# [Exercise]
Retype the lines of data from the line with "Click the SDNY Investigations Shirt title" up to and including the last line, leaving out the pictures.

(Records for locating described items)
= = = = =

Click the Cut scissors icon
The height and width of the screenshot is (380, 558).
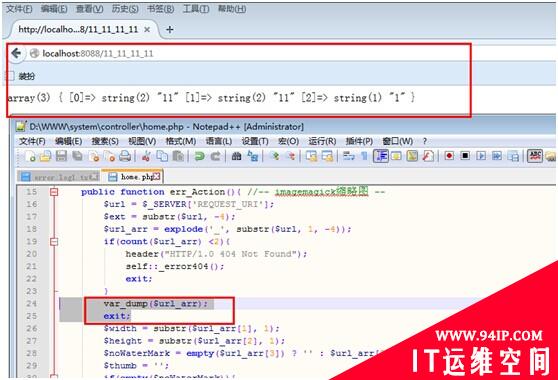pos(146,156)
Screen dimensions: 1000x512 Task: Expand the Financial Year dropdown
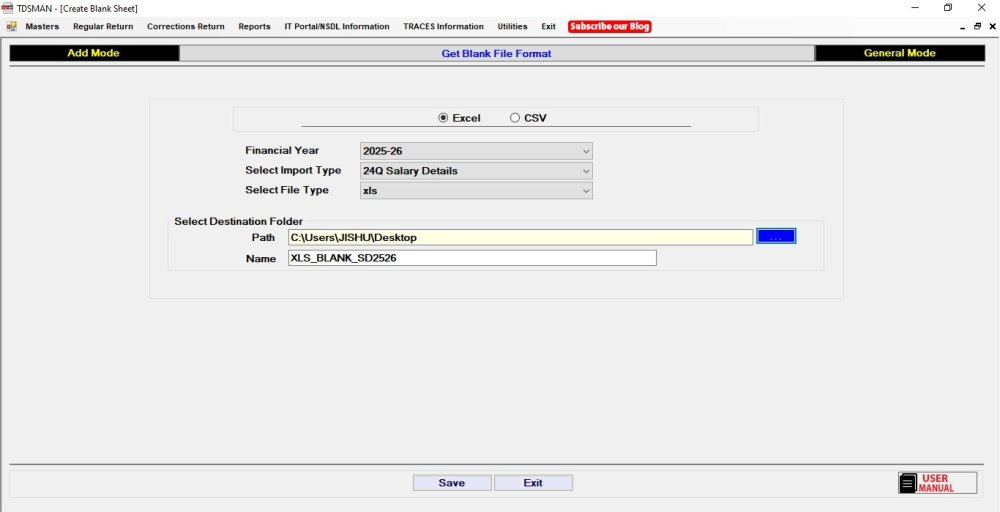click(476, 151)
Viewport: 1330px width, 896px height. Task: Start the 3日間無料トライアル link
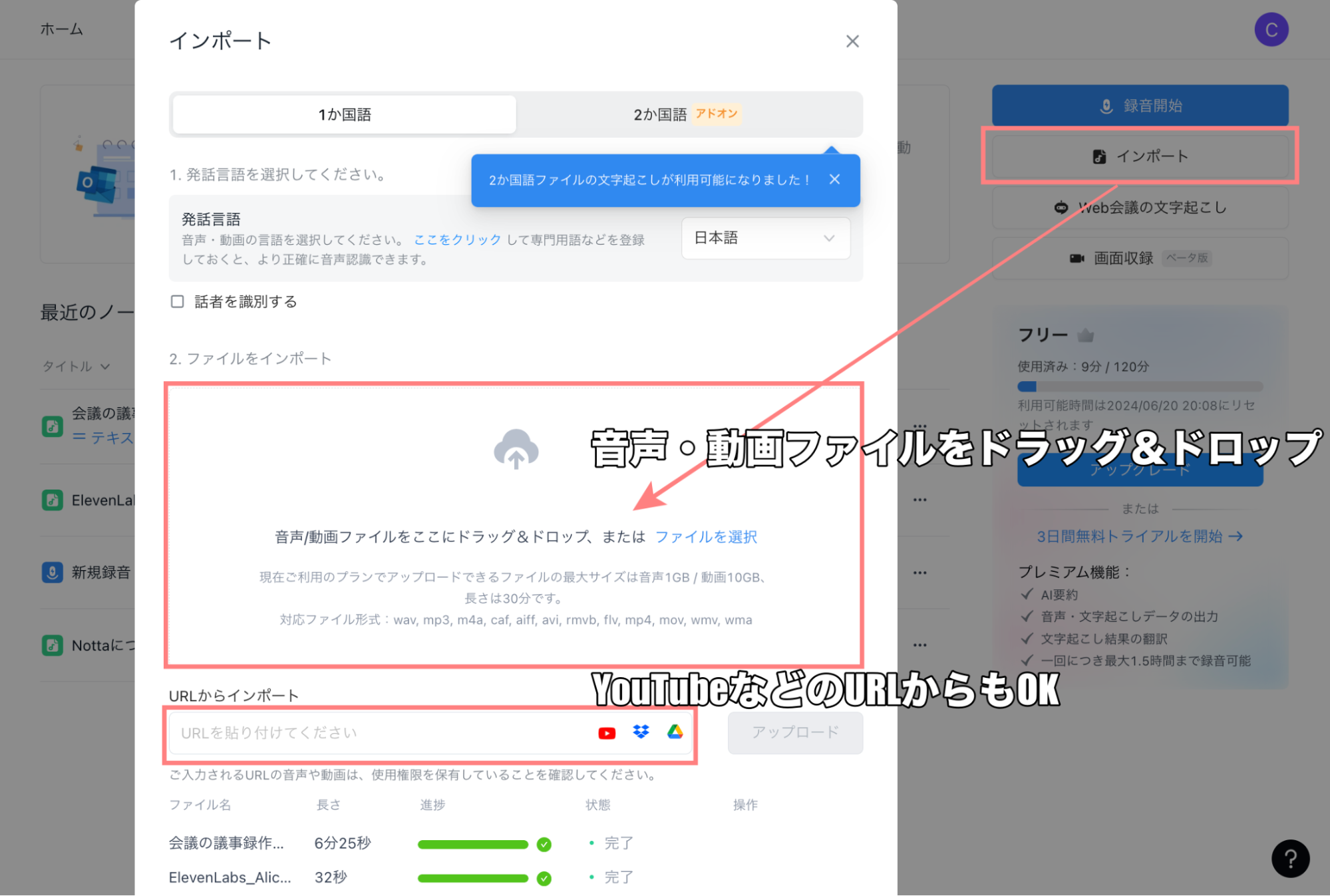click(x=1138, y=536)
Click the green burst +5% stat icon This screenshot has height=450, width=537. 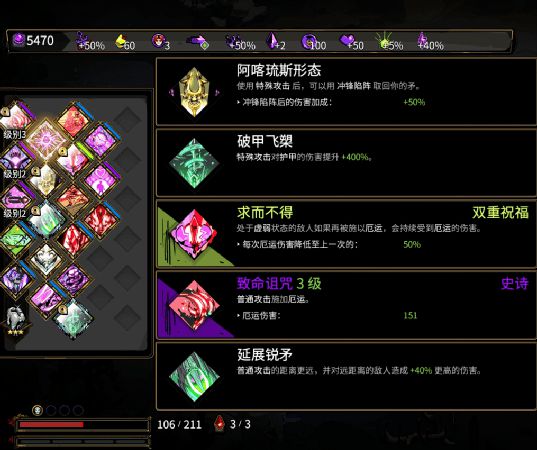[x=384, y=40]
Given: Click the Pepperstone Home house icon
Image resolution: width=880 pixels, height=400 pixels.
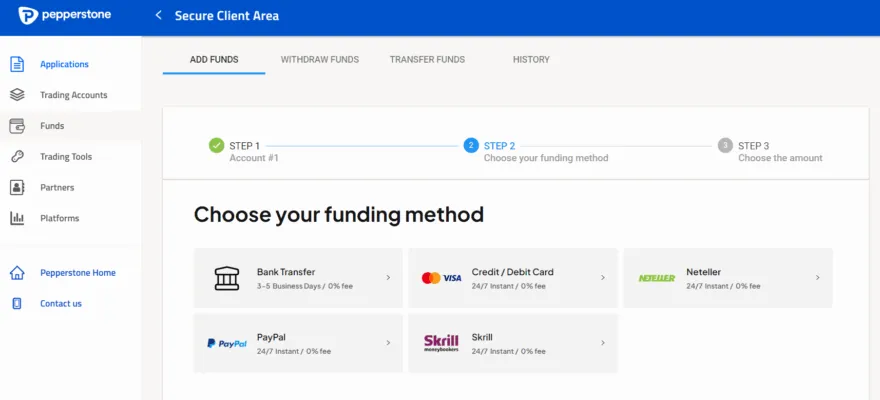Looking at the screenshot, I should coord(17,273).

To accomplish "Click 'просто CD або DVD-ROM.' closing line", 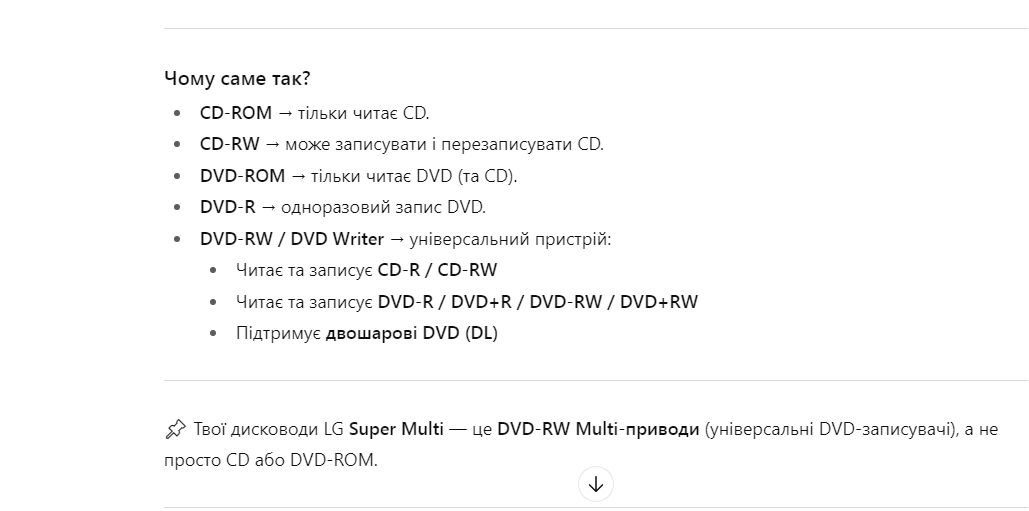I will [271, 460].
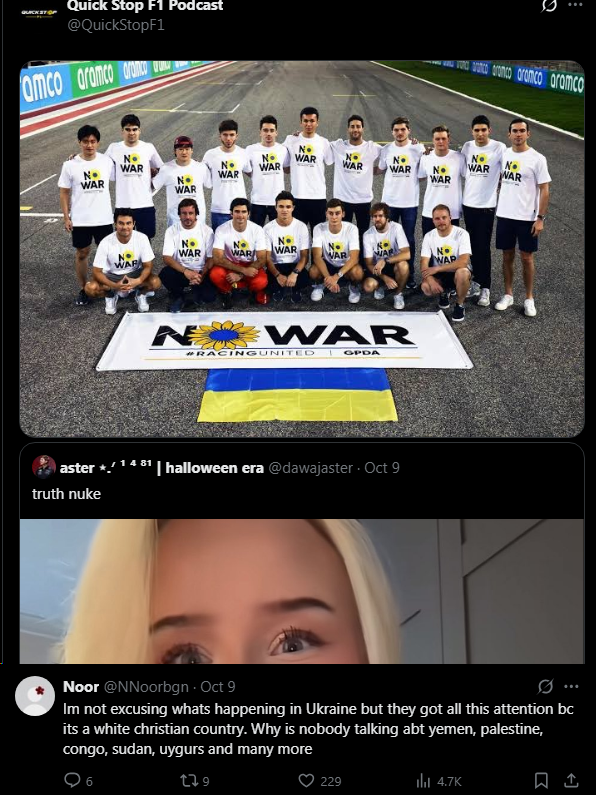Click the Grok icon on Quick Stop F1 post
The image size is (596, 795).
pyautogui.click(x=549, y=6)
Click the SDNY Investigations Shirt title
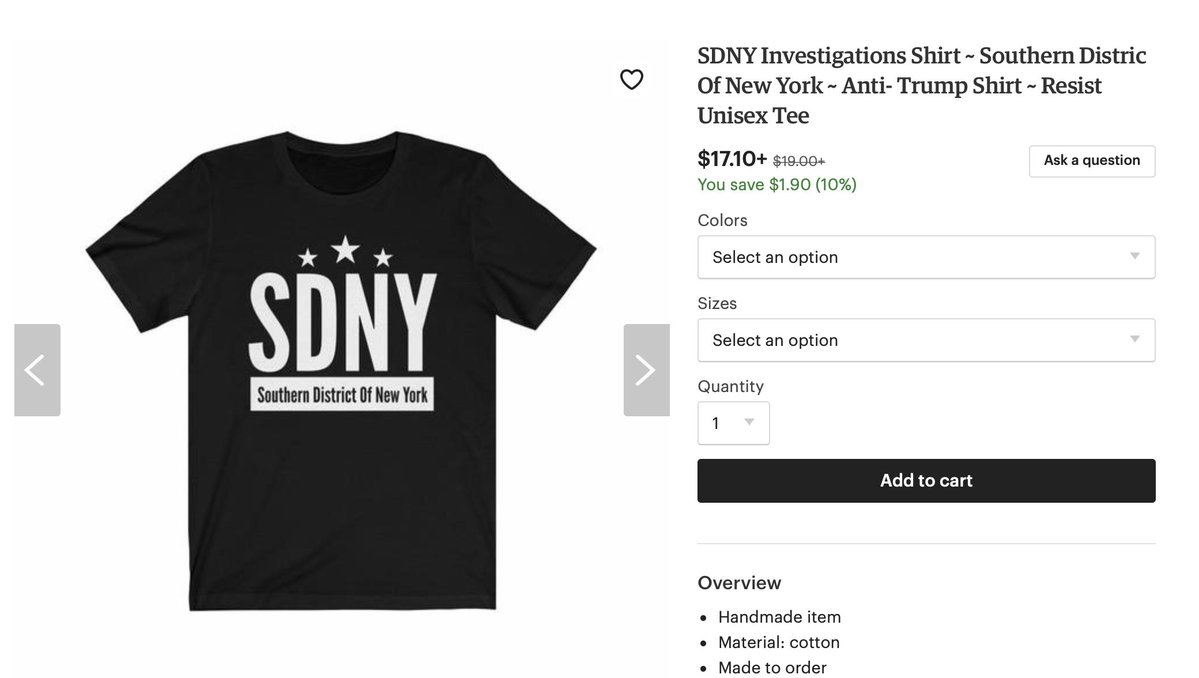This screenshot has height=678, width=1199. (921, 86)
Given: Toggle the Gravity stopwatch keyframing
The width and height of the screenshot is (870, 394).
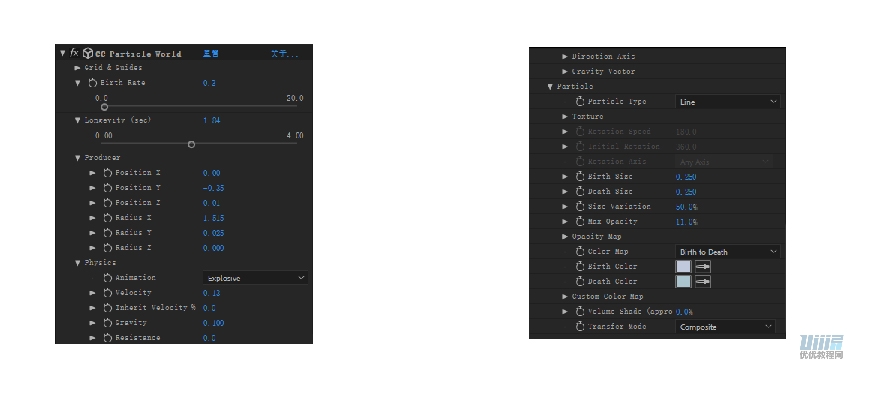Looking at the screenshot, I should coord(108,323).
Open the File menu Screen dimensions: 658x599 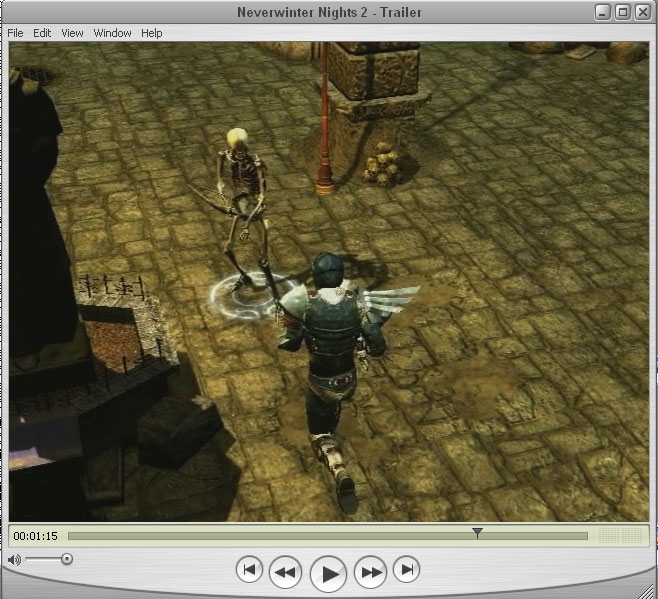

= = = = =

# [Written response]
Click the SDNY Investigations Shirt title
This screenshot has height=678, width=1199. (921, 86)
Given: Toggle the Gravity stopwatch keyframing
The width and height of the screenshot is (870, 394).
Looking at the screenshot, I should coord(108,323).
Open the File menu Screen dimensions: 658x599 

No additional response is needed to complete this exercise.